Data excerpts
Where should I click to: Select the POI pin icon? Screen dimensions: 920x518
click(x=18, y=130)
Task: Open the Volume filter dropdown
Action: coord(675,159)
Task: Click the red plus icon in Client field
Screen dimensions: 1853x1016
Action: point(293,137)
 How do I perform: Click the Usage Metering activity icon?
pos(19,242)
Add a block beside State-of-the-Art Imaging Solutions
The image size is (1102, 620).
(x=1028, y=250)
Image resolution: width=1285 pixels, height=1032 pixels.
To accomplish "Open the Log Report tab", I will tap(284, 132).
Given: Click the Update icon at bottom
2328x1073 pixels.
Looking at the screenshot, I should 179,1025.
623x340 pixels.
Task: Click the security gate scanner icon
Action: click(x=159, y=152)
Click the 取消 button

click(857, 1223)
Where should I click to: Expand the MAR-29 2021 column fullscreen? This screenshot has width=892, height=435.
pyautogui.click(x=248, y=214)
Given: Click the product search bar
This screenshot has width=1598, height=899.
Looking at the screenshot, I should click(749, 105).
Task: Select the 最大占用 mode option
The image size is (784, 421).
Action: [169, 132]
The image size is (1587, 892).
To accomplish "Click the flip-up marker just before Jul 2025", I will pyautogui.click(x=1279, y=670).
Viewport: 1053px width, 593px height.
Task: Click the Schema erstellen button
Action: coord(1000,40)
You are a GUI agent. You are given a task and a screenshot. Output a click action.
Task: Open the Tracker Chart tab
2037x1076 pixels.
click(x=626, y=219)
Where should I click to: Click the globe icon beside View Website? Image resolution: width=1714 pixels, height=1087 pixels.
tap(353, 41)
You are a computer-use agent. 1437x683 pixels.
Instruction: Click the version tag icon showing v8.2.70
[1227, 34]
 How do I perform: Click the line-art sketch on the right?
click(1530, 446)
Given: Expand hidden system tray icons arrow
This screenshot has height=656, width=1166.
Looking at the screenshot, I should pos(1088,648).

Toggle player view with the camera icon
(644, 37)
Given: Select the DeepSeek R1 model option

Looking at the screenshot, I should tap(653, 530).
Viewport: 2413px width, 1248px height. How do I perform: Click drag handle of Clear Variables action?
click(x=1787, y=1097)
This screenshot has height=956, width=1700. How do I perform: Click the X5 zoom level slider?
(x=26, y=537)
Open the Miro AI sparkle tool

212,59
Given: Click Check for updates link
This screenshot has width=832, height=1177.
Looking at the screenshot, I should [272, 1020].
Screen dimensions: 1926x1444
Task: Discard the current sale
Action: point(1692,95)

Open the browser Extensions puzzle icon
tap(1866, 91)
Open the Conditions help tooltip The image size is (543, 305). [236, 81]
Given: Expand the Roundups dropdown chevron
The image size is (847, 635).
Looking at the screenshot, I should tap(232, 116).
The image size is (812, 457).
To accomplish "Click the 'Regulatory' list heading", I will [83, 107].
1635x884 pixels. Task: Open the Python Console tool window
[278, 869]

### [EXERCISE REQUIREMENTS]
Your reply must contain exactly the lines from the first line of the data through the line holding "The image size is (1587, 892).", and nothing more.

### [WRITTEN REPLY]
Where should I click to: Select the POI pin icon? Screen dimensions: 920x518
click(x=18, y=130)
Task: Open the Volume filter dropdown
Action: coord(675,159)
Task: Click the red plus icon in Client field
Screen dimensions: 1853x1016
Action: point(293,137)
 How do I perform: Click the Usage Metering activity icon?
pos(19,242)
Add a block beside State-of-the-Art Imaging Solutions
The image size is (1102, 620).
(x=1028, y=250)
Image resolution: width=1285 pixels, height=1032 pixels.
To accomplish "Open the Log Report tab", I will tap(284, 132).
Given: Click the Update icon at bottom
2328x1073 pixels.
Looking at the screenshot, I should 179,1025.
623x340 pixels.
Task: Click the security gate scanner icon
Action: click(x=159, y=152)
Click the 取消 button

click(857, 1223)
Where should I click to: Expand the MAR-29 2021 column fullscreen? This screenshot has width=892, height=435.
pyautogui.click(x=248, y=214)
Given: Click the product search bar
This screenshot has width=1598, height=899.
Looking at the screenshot, I should click(749, 105).
Task: Select the 最大占用 mode option
The image size is (784, 421).
Action: [169, 132]
The image size is (1587, 892).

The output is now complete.